Gubernur DKI Jakarta Anies Baswedan memastikan akan ada perluasan kawasan ganjil genap. Langkah itu merupakan salah satu upaya Pemprov memperbaiki kualitas udara Jakarta.
"Pertama kita akan melakukan perluasan rute-rute jalan yang mengharuskan pelat nomor ganjil genap ini akan kita lakukan perluasan," kata Anies di Balai Kota Jakarta, Jumat (2/8).

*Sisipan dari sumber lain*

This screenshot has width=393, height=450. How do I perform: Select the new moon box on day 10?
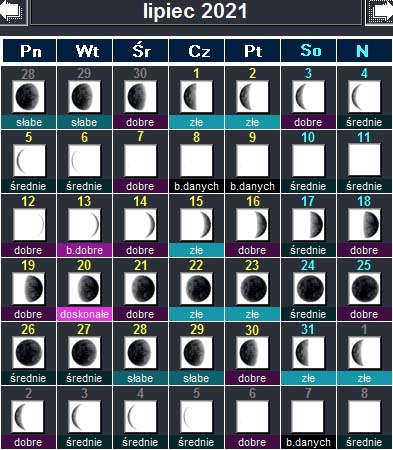(x=308, y=161)
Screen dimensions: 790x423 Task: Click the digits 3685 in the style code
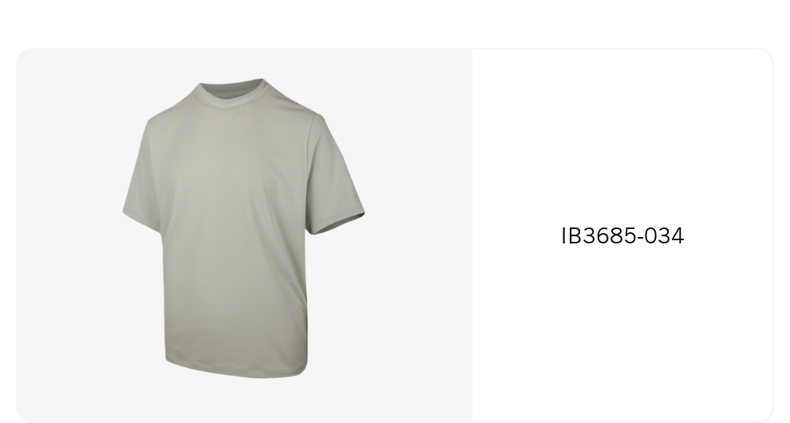(610, 236)
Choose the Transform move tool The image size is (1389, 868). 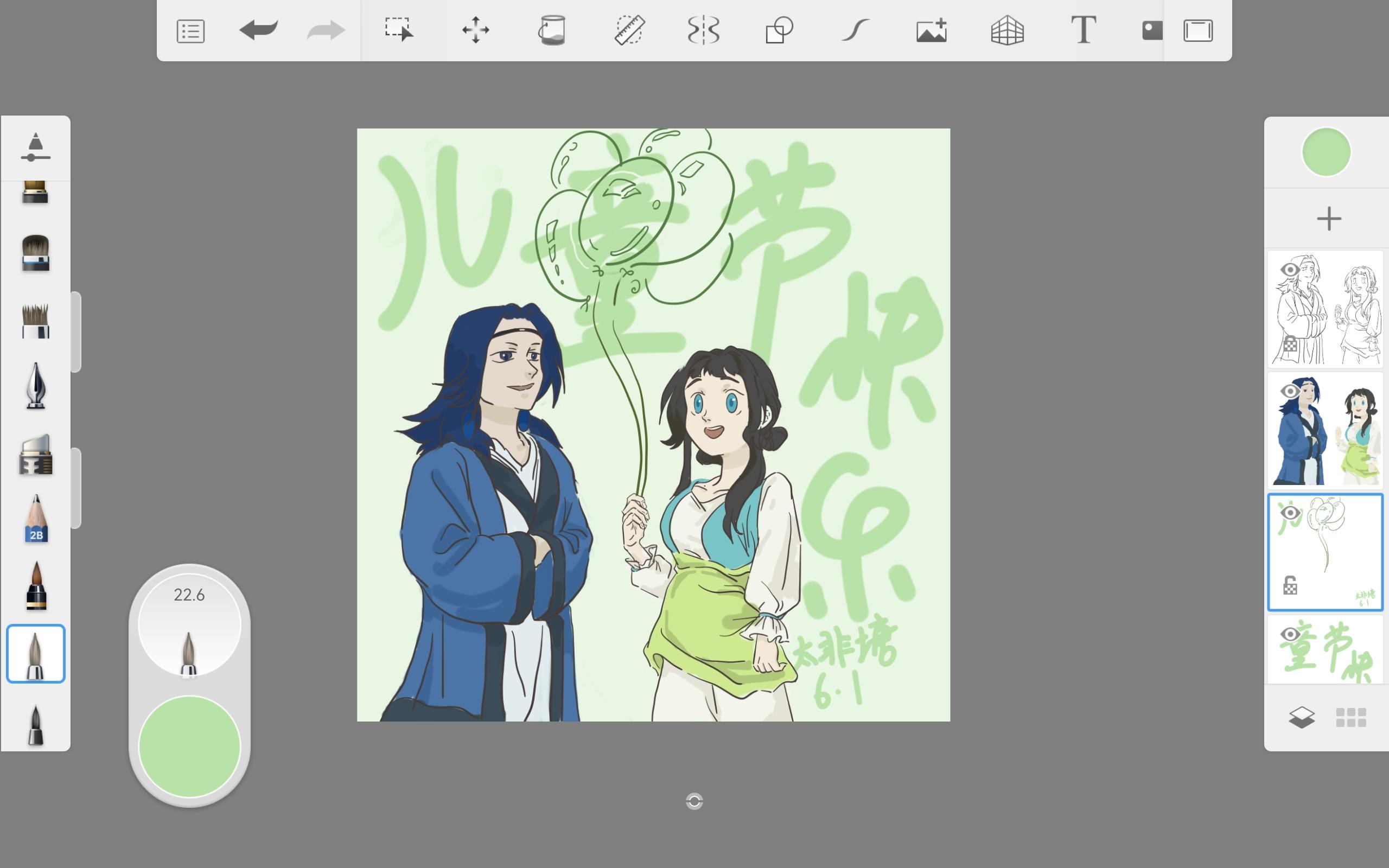[x=475, y=30]
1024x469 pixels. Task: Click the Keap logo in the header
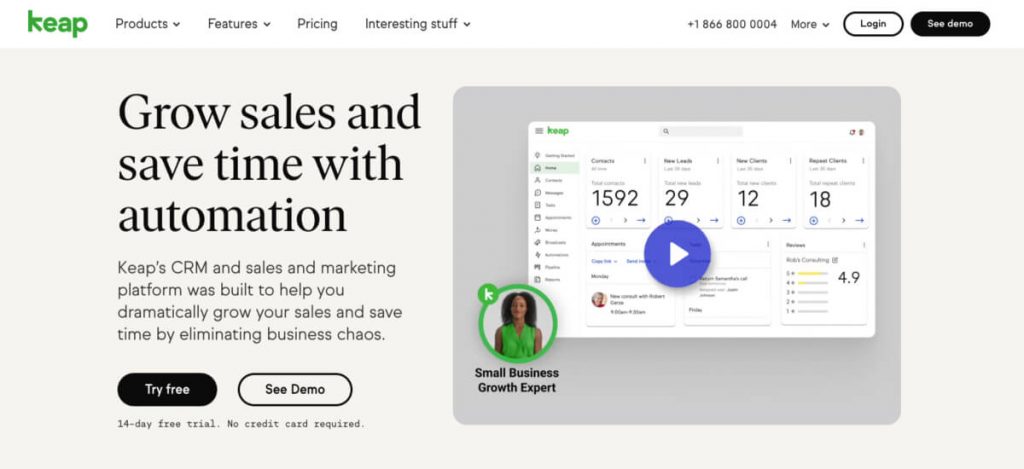pyautogui.click(x=57, y=23)
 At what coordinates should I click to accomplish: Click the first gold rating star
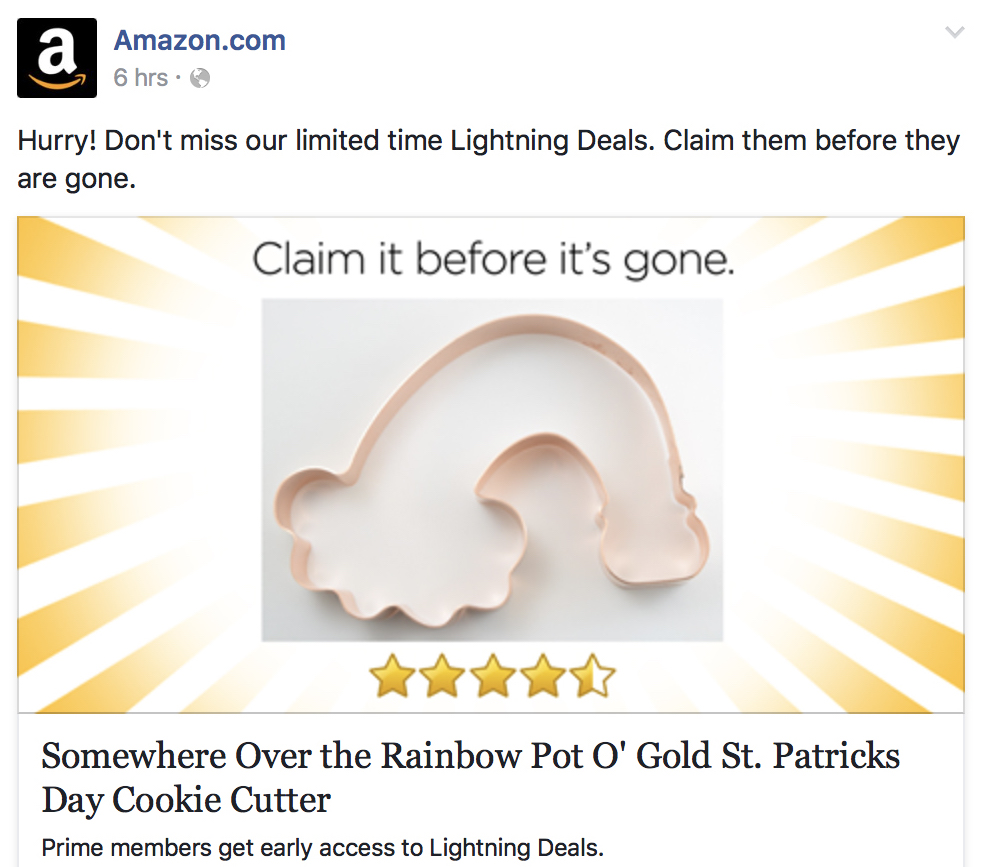click(x=391, y=676)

Anies mengatakan, waktu ujicoba masih dibahas, namun kemungkinan pekan depan atau sepanjang bulan Agustus. Sementara penerapannya batu akan dimulai pada 1 September.
"Akan ada periode ujicoba sama seperti pada saat tahun lalu ada ujicoba, sesudah itu baru fase enforcement tapi enforcement hampir pasti kita ke tanggal 1 September," jelas Anies.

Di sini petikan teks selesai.